Thursday, 10:30pm – Hurricane Otto is within minutes of making landfall, bearing down on the Caribbean coast of Nicaragua a few km/h shy of a Category 3 hurricane.
The National Hurricane Center in Miami reports the Category 2 Hurricane Otto with sustained wind speeds of 175 km/h (178 to make it a category 3).

The government has ordered evacuations along parts of their Caribbean coasts, most notably the Caribbean coastal city of Bluefields, a city of 45,000 inhabitants, closed schools and mobilised emergency crews.
Otto was projected to slowly pass along the Nicaragua-Costa Rica border, a mostly rural path that would miss the two countries’ populated areas, but at the last-minute it turned slightly north, south of Bluefields who was hit by category 2 Joan in 1988.
Some Nicaraguans near the southern border were crossing into Costa Rica, hoping it would be safer there, according to locals.
Otto has already proved deadly in Panama, where its outer band of rains and wind caused a mudslide that killed four people on Tuesday.
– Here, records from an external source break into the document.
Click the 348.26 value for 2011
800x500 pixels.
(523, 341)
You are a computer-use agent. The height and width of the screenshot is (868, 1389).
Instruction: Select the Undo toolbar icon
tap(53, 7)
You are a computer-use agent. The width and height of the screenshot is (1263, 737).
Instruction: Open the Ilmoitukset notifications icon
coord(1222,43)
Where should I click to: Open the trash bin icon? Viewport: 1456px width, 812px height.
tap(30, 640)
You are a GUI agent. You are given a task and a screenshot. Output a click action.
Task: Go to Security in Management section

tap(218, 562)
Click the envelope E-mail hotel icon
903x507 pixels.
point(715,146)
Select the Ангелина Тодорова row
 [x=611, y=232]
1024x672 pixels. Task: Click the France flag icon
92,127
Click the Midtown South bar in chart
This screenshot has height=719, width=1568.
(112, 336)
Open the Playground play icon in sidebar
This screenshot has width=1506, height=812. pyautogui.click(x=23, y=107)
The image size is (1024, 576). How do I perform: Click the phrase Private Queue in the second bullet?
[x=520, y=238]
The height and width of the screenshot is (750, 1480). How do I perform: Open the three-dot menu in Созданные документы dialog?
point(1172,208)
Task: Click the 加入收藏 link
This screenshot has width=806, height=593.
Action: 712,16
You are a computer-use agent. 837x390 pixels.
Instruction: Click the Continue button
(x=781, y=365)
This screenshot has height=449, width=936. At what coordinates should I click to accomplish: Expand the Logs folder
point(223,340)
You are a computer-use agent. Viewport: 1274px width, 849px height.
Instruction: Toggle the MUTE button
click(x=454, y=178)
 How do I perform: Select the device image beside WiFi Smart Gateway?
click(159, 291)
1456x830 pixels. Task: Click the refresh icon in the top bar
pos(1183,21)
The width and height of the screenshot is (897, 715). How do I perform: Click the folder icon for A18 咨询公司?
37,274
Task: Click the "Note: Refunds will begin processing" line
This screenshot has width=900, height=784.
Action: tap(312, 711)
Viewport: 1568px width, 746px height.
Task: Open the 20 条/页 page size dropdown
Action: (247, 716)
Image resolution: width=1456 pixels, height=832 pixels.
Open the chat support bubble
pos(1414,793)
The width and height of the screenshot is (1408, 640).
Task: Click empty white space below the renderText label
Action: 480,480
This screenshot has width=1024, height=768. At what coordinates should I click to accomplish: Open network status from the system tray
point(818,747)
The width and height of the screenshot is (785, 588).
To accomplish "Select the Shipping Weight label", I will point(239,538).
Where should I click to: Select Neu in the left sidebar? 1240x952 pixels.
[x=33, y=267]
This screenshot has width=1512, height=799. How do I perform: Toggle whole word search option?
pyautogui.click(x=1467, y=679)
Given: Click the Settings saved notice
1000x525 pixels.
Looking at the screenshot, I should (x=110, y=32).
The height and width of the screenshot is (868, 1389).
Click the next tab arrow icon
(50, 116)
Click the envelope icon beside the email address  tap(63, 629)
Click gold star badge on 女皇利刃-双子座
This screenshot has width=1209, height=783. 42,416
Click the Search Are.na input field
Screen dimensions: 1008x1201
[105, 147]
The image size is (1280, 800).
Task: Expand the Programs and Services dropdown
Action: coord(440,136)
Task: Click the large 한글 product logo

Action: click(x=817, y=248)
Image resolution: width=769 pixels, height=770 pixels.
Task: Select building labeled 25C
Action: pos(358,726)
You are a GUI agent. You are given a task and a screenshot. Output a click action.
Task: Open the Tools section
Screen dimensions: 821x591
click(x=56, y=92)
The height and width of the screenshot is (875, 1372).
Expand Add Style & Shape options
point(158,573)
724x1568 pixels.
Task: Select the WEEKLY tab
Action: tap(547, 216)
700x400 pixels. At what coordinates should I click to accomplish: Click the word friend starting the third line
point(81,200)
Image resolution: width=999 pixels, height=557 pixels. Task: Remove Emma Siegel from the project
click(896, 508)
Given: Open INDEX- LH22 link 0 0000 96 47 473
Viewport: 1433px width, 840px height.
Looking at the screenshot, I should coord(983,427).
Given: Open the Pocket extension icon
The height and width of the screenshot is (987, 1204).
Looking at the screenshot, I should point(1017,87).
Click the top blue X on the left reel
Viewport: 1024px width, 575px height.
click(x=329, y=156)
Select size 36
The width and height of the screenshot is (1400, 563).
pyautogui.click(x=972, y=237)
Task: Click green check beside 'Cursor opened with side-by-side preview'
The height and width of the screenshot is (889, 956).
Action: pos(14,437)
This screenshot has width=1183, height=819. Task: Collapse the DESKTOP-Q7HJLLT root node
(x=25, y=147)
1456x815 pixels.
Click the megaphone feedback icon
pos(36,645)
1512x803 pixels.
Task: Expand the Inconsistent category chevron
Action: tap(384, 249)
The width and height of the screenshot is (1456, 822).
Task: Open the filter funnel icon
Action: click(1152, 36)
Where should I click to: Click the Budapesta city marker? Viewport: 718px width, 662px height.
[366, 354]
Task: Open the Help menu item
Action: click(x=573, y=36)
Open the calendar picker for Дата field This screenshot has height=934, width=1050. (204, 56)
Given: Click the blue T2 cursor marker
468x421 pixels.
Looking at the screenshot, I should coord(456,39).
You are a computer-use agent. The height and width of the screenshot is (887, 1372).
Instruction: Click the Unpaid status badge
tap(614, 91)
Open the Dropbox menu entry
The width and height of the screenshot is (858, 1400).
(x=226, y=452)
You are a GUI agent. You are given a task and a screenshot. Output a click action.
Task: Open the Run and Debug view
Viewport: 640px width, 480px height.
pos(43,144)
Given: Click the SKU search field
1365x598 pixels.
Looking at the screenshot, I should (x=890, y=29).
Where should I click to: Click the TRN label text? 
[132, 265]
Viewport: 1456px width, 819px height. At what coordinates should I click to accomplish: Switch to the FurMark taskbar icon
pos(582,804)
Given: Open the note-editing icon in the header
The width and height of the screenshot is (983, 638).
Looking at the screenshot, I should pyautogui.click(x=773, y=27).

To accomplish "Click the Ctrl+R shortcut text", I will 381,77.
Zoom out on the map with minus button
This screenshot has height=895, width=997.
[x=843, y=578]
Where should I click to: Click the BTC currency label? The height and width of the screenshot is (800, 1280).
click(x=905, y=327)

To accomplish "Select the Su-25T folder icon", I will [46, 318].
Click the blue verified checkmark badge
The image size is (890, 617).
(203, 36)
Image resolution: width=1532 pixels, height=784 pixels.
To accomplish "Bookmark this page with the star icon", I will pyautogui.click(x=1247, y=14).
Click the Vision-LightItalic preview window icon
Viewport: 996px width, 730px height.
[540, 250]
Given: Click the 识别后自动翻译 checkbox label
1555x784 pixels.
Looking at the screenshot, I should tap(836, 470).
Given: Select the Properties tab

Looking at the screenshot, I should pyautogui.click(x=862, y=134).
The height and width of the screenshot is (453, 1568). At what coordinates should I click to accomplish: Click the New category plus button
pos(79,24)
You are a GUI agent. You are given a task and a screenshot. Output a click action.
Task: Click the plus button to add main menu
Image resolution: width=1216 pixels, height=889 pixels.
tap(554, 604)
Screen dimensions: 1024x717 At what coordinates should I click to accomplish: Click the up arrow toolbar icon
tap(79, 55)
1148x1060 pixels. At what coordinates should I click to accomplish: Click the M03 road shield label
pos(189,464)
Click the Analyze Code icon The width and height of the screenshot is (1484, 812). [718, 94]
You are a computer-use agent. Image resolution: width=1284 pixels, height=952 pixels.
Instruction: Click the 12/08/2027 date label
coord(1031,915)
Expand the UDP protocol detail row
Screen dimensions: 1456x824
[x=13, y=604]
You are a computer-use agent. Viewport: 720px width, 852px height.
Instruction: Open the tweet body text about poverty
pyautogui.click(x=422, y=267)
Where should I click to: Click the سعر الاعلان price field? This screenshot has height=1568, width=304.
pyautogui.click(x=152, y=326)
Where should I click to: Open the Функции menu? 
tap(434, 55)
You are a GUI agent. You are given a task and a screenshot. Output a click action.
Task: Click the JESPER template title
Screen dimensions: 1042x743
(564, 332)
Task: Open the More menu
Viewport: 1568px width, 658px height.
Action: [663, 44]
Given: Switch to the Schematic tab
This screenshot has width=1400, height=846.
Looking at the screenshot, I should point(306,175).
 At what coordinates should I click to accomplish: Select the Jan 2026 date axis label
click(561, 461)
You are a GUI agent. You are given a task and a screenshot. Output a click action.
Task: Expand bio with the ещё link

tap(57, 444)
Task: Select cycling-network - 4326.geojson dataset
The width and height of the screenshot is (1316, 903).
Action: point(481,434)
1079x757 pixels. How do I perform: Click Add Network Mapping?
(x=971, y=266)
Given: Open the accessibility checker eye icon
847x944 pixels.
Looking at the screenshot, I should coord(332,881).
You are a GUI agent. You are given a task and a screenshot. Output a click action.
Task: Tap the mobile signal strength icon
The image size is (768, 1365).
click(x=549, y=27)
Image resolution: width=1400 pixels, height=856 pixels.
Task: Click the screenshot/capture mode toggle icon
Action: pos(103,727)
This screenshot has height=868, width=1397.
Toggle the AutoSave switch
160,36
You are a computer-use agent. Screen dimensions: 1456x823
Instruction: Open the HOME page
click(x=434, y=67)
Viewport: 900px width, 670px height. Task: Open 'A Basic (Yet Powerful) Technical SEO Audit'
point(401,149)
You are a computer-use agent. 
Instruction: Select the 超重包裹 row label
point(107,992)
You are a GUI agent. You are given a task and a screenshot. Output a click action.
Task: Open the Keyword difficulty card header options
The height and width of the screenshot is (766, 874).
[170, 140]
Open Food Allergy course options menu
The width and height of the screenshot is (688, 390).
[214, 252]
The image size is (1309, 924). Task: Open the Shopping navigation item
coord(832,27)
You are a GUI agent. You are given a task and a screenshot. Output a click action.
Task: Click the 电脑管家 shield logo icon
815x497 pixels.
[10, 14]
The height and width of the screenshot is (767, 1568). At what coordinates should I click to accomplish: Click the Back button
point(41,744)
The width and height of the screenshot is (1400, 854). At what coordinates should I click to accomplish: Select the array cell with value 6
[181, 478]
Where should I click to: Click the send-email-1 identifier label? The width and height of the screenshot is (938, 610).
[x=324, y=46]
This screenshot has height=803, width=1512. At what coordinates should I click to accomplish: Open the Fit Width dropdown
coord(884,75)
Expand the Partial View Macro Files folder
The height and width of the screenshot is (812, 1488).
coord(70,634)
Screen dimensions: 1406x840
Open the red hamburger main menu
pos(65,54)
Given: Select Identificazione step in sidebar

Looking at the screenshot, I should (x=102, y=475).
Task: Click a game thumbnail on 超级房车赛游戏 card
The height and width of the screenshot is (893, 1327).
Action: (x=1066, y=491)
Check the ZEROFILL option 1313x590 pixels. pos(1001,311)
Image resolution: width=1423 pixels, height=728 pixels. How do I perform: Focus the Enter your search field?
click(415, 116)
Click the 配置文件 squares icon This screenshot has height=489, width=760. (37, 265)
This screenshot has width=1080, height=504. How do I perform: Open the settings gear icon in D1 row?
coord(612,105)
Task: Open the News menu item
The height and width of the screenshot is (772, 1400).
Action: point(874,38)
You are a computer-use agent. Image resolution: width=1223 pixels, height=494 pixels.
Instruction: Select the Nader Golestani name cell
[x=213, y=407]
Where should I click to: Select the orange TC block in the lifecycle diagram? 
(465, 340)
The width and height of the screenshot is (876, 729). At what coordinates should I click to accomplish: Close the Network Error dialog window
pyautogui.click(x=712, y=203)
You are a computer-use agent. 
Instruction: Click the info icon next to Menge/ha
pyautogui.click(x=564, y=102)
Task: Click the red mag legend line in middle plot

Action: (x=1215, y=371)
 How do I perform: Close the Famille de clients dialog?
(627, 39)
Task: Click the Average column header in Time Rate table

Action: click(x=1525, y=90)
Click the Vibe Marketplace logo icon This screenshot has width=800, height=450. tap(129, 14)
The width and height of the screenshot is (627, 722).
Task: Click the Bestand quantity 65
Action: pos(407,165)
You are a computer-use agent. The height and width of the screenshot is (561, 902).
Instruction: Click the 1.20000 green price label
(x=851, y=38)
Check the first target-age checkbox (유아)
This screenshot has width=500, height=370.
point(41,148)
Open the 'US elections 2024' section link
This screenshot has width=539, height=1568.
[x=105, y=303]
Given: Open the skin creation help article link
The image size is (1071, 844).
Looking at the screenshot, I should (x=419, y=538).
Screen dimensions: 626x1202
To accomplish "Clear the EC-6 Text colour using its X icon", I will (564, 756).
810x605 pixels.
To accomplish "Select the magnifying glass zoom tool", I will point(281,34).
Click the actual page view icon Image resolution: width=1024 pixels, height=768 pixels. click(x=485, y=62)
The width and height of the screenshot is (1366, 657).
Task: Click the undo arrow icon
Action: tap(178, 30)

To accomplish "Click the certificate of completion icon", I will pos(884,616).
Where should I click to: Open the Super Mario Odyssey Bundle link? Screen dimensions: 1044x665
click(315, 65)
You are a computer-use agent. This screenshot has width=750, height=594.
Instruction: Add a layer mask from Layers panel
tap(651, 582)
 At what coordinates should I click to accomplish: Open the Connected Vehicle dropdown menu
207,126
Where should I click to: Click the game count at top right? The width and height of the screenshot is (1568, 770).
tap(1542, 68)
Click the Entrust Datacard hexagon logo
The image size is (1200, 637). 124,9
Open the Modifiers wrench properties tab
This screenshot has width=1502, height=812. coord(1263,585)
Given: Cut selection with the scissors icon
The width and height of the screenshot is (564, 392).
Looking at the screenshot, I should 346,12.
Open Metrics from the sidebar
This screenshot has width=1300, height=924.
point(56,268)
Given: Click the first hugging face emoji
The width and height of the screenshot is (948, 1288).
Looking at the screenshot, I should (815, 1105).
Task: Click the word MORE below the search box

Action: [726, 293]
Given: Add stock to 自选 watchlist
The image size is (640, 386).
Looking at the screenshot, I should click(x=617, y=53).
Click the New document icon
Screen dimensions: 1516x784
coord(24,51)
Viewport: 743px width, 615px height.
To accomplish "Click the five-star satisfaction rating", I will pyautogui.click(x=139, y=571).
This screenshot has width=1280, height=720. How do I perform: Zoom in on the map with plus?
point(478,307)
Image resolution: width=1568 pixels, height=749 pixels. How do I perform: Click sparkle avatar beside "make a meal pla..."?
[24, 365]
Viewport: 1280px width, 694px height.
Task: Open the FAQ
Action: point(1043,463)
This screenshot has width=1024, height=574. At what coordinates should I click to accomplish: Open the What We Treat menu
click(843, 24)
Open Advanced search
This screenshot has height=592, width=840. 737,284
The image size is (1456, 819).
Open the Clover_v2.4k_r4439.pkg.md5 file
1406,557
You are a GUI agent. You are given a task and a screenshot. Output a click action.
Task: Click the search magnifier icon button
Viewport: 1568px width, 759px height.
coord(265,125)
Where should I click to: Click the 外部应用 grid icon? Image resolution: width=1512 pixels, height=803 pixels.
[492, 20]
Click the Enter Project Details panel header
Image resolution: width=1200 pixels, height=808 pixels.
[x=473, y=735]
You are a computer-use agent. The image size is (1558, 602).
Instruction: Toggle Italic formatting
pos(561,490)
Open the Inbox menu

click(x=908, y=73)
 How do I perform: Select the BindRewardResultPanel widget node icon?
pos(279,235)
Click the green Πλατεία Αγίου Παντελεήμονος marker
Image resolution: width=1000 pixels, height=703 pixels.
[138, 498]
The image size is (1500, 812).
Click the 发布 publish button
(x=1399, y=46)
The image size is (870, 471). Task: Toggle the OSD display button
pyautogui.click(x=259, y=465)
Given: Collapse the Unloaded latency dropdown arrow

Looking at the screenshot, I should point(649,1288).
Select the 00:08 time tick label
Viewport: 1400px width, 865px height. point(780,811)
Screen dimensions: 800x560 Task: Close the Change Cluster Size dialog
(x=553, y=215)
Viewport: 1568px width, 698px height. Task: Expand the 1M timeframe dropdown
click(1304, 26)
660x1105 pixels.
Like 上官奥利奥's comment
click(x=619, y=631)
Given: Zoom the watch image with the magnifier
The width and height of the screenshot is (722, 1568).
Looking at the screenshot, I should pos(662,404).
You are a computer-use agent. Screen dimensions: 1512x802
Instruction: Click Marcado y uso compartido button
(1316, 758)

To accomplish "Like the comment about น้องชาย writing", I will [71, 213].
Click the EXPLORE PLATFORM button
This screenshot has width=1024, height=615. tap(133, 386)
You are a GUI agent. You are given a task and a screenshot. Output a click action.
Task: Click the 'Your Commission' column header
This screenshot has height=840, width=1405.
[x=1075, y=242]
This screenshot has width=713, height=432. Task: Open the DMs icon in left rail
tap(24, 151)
This morning the rains are still affecting the “canalero” (canal) country.
Otto is a rare, late-appearing hurricane in the Atlantic storm season, which runs from June to the end of November.
It is also on an unusually southern trajectory.
A previous, far-stronger hurricane, Matthew, devastated parts of southern Haiti early last month, killing 546 people and leaving nearly 175,000 homeless.